Custodians are not all the same
When conducting research on a custodian, the first question to ask is an obvious one—is this a financially sound firm? You don’t want to choose a firm that could go out of business tomorrow and financial stability is just one reason our largest custodian is TD Ameritrade.
Another factor in picking a custodian is how they execute trades. In our relationship with TD Ameritrade, for example, we implemented a quarterly trade post report that shows the value-add they’re providing clients in the way they execute trades.
National Best Bid and Offer
One regulation the SEC enforces is the National Best Bid and Offer (NBBO), which requires brokers to execute customer trades at the best available ask price when buying securities, and the best available bid price when selling securities. It may not sound like a lot, but if you can make a $0.05 improvement on a large million-dollar trade, that equates to significant potential savings.
Maintaining a trading report provides you with a metric of how your custodians are making trades. It also provides you with actual documented proof of why you’re using a particular custodian. This level of analytics is not technically required by the SEC, but by integrating it into your annual reviews, it’s further evidence that you’ve done your due diligence and are fulfilling your best execution review policies.
Performance Advertising – Understand the rules
In addition to best execution, another SEC guideline to follow is its stance on performance advertising. While there are no steadfast rules regarding performance advertising, the SEC has deemed the following five prohibitive actions as those to avoid.
1. Do not make any fraudulent or misleading statements.
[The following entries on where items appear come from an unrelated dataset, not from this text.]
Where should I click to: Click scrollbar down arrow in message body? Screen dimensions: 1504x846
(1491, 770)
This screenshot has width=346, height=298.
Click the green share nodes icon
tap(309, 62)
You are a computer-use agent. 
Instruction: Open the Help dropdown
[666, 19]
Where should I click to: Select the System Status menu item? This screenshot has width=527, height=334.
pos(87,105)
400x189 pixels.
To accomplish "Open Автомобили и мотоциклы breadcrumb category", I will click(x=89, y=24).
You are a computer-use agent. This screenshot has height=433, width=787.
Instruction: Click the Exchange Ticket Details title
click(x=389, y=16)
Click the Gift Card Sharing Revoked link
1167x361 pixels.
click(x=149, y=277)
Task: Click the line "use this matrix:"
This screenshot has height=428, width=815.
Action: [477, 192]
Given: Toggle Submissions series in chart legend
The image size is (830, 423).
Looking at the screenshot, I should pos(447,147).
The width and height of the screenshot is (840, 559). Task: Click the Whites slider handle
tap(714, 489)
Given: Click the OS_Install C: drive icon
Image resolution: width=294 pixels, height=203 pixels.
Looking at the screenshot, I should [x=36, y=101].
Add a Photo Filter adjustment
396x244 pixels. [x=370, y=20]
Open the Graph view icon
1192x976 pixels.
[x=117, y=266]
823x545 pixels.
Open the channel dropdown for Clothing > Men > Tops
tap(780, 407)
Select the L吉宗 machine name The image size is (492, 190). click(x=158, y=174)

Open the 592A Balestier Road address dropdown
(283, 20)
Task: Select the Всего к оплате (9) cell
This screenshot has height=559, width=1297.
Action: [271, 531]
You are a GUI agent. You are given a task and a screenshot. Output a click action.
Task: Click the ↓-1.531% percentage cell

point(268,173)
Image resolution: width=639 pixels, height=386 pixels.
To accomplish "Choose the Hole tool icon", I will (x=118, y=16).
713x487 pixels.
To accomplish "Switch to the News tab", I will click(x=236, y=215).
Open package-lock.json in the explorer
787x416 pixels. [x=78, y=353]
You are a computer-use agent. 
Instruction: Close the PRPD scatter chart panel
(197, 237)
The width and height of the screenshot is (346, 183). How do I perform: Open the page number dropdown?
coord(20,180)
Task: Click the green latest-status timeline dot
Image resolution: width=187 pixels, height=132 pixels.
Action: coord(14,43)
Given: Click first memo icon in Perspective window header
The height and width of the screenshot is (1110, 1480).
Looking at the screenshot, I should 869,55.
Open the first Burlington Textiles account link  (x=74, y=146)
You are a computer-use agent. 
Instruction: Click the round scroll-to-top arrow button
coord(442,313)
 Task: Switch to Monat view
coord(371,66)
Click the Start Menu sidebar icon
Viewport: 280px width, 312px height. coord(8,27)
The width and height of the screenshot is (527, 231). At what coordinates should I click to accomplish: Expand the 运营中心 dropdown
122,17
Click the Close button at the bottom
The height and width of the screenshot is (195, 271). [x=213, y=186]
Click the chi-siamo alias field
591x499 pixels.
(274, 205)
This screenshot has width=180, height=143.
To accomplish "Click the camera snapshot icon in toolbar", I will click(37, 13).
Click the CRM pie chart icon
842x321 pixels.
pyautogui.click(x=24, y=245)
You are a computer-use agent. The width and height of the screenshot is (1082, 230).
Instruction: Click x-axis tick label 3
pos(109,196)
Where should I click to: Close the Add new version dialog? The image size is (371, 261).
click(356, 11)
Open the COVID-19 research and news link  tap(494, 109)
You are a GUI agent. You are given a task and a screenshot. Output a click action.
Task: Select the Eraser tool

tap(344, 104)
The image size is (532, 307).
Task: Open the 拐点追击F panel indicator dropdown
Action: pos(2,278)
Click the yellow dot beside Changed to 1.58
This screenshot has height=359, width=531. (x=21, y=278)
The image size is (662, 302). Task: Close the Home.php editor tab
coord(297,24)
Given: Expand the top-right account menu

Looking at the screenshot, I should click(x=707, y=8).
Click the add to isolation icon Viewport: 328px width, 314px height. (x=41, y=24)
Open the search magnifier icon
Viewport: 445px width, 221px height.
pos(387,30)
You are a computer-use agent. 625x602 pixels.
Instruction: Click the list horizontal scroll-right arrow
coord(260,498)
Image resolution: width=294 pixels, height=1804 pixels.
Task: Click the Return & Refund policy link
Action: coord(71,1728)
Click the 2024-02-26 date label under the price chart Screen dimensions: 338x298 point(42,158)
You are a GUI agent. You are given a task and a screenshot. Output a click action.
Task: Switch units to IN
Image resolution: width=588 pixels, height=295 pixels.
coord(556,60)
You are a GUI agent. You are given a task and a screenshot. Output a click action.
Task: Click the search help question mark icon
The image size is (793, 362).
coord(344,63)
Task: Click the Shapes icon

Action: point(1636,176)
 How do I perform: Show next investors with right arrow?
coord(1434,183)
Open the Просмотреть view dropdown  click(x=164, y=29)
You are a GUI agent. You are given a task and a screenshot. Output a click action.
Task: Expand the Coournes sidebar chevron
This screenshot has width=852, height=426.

This one is pretty straightforward—don’t lie to investors.
2. No testimonials. Basically, the SEC says no testimonials are allowed in any type of marketing. However, this guideline has some sticking points that could be revised, particularly when it comes to social media. As it stands, the “like” button on Facebook is considered a testimonial.
3. No past, specific recommendations. While you can show performance in your marketing, the SEC frowns upon you parceling a random date and time that worked out well for your firm.
4. No use of marketing eyewear. If you use any charts or graphs, you can’t say, for instance, that you began with $100,000 in an investment and ended up with $500,000 without any attribution. The SEC requires that you include all of the disclosures that go into that calculation.
5. Avoid free or “without charge” advertising. If you advertise that something is free it has to remain free forever. There cannot be a fee involved one month or even one year down the road.